━━━━━ SOURCE EXCERPT
Performance Considerations

Transaction Overhead

Transactions have overhead compared to direct writes:

#![allow(unused)]
fn main() {
// ❌ Slower: Many small transactions
for i in 0..1000 {
    let mut txn = db.begin_transaction()?;
    txn.put("default", &format!("key_{}", i).as_bytes(), b"value")?;
    txn.commit()?;
}

// ✅ Faster: One transaction for batch
let mut txn = db.begin_transaction()?;
for i in 0..1000 {
    txn.put("default", &format!("key_{}", i).as_bytes(), b"value")?;
}
txn.commit()?;
}

Transaction Size

Keep transactions reasonably sized:

Small (1-100 ops): Best performance
Medium (100-1000 ops): Good
Large (1000+ ops): May increase conflict rate and memory usage

Conflict Rate

High contention increases conflict rate:

#![allow(unused)]
fn main() {
// High contention: many threads updating same key
// Solution: Shard keys or use separate counters
}

Limitations

Single-threaded: One transaction per thread
No nested transactions: Can't begin transaction within transaction
Memory buffering: Large transactions use more memory
Optimistic locking: High contention may cause retries

Error Handling

#![allow(unused)]
fn main() {
use opendb::Error;

let mut txn = db.begin_transaction()?;
txn.put("default", b"key", b"value")?;

match txn.commit() {
    Ok(_) => println!("Success"),
    Err(Error::Transaction(e)) => println!("Conflict: {}", e),
    Err(Error::Storage(e)) => println!("Storage error: {}", e),
    Err(e) => println!("Other error: {}", e),
}
}

Best Practices

Keep transactions short: Minimize duration to reduce conflicts
Handle conflicts: Implement retry logic for read-modify-write
Batch when possible: Group related operations
Use auto-rollback: Let Drop handle cleanup in error paths
Explicit commits: Don't rely on implicit behavior

Performance Tuning

This guide covers optimization strategies for OpenDB deployments.
━━━━━━━━━━
━━━━━ DATA
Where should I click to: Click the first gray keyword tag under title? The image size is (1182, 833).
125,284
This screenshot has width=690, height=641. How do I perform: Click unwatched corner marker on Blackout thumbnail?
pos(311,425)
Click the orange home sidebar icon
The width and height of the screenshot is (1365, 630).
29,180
━━━━━━━━━━
• [EXERCISE TASK]: Output the stretch of the OpenDB transactions excerpt from "Best Practices" through "for OpenDB deployments.", copied word for word. The data plays no part in what follows.

• [OUTPUT OF THE TASK]:
Best Practices

Keep transactions short: Minimize duration to reduce conflicts
Handle conflicts: Implement retry logic for read-modify-write
Batch when possible: Group related operations
Use auto-rollback: Let Drop handle cleanup in error paths
Explicit commits: Don't rely on implicit behavior

Performance Tuning

This guide covers optimization strategies for OpenDB deployments.